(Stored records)
* * * * * * *

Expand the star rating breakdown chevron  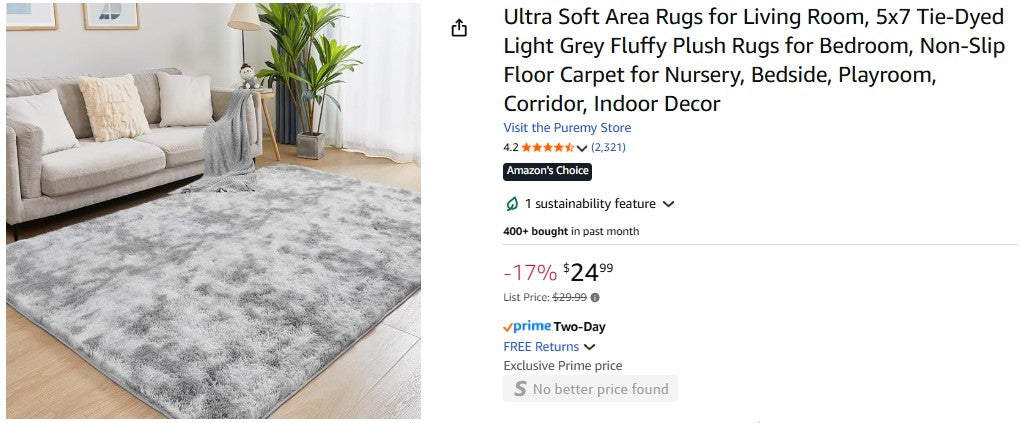(582, 148)
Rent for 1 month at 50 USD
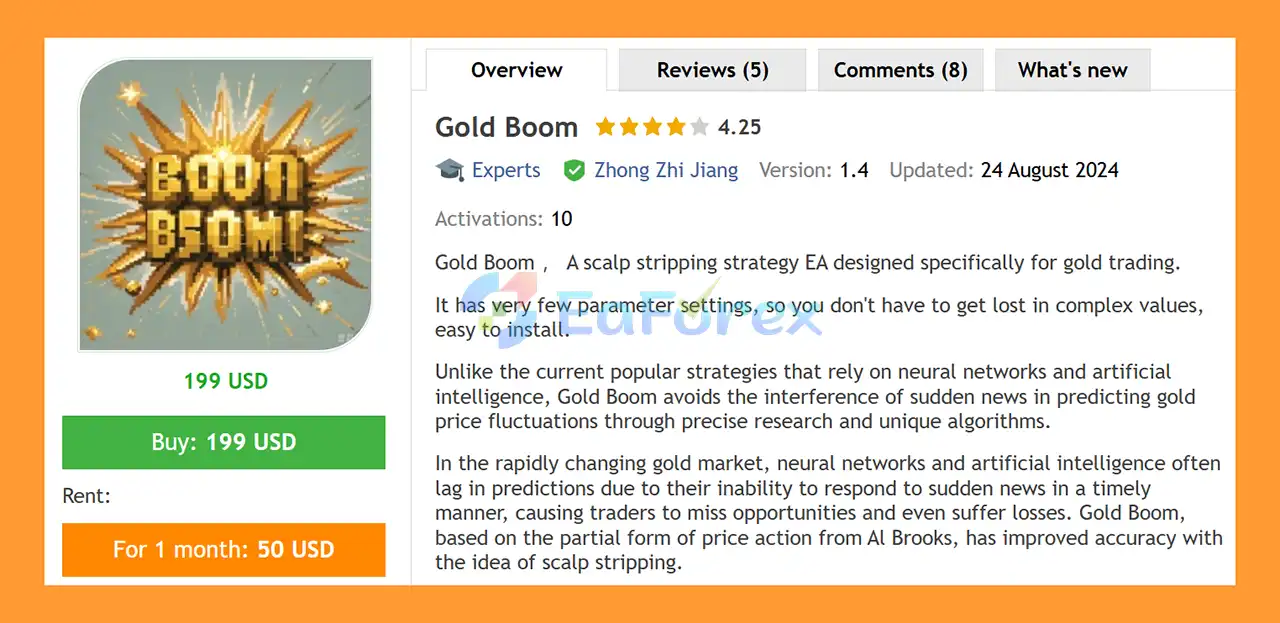This screenshot has width=1280, height=623. pyautogui.click(x=223, y=549)
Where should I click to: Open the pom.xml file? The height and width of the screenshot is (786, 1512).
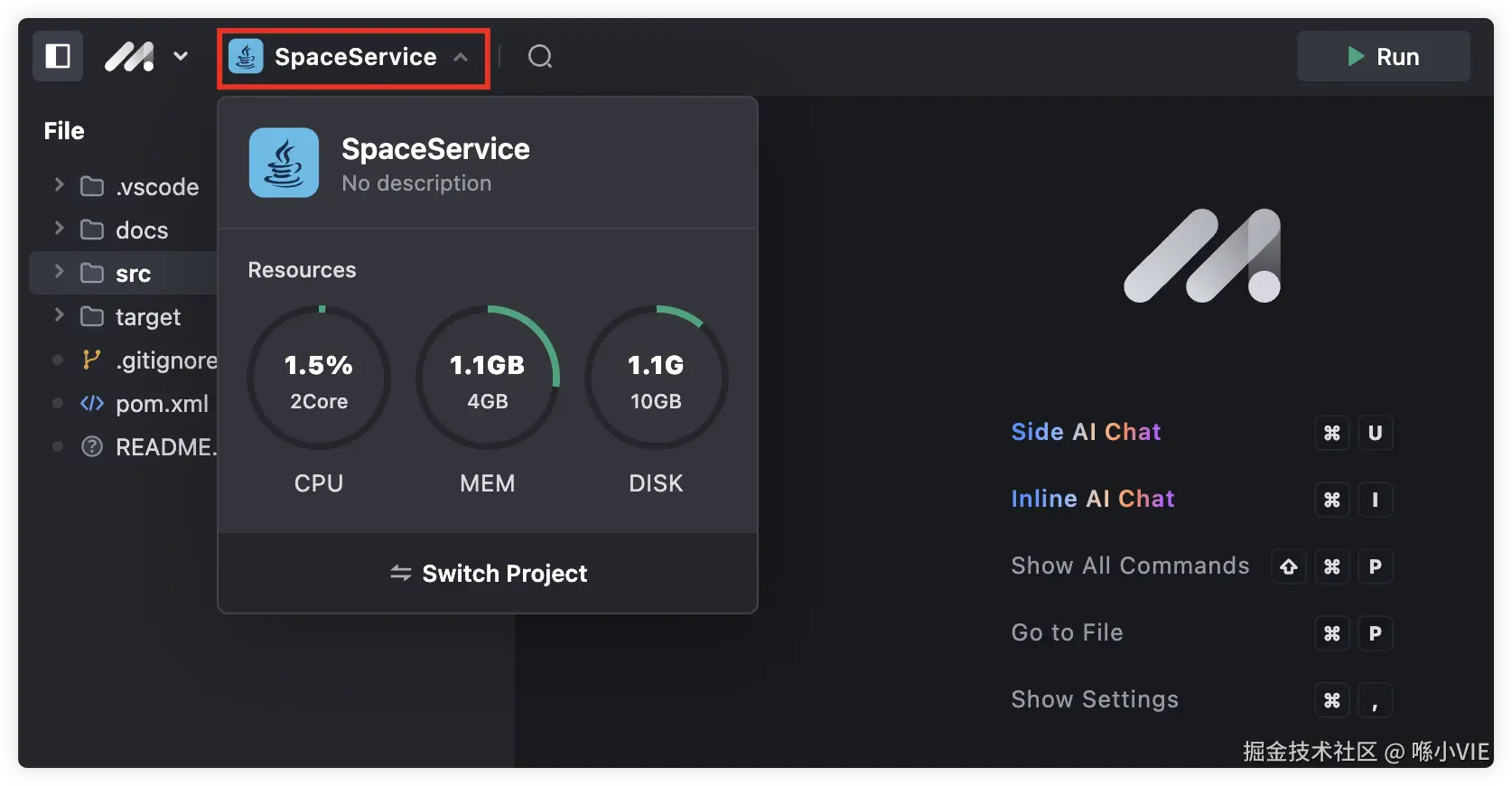[x=162, y=404]
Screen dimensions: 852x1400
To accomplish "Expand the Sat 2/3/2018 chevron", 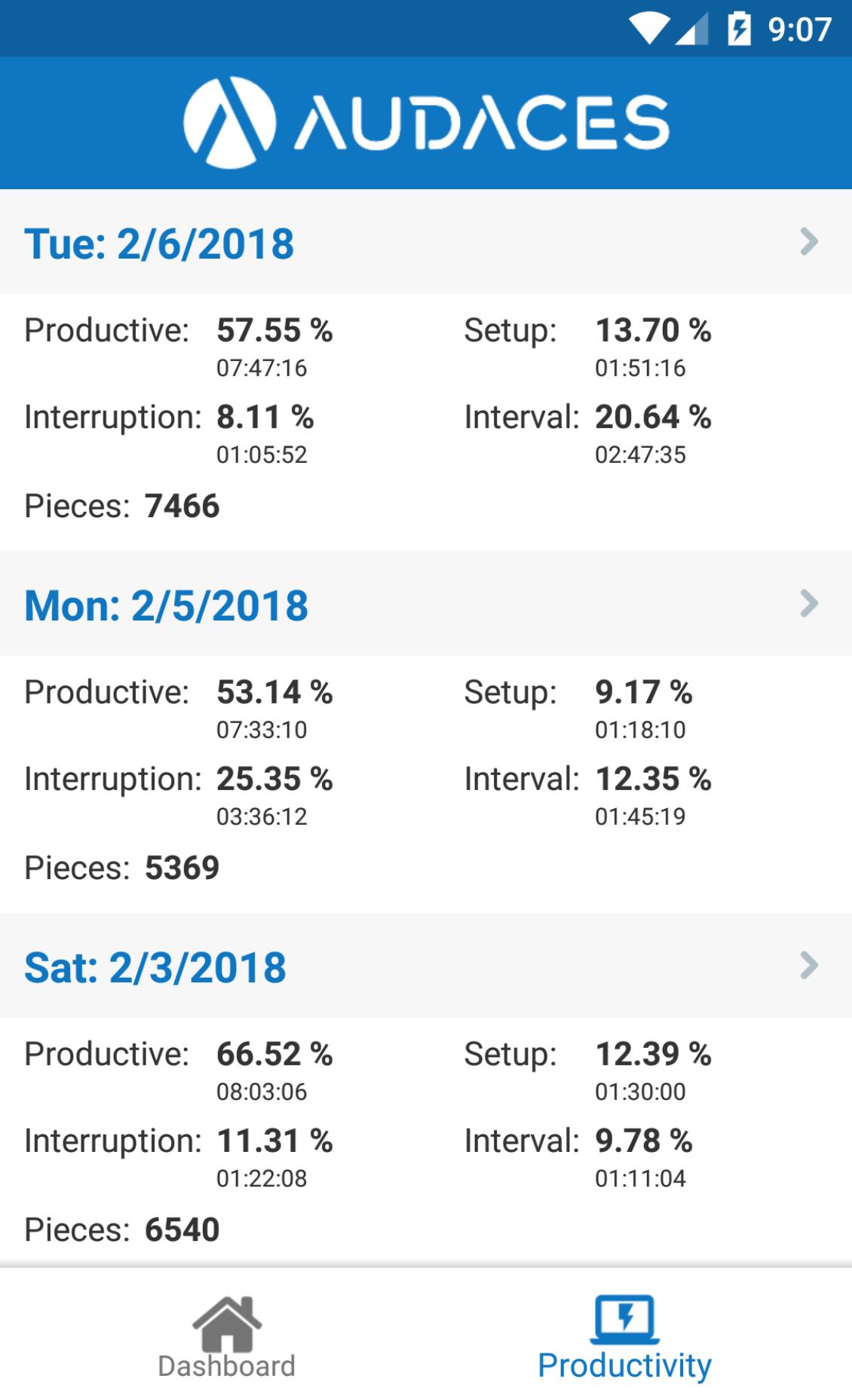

* * * * * * *

AIM OF THE TASK | Copy exactly the lines from the one containing "Rent for 1 month at 50 USD" through the last line of the records above, including both, and omit every picture.

COMPLETED TASK |
Rent for 1 month at 50 USD
This screenshot has width=1280, height=623. pyautogui.click(x=223, y=549)
Where should I click to: Open the pom.xml file? The height and width of the screenshot is (786, 1512).
[x=162, y=404]
Screen dimensions: 852x1400
To accomplish "Expand the Sat 2/3/2018 chevron", 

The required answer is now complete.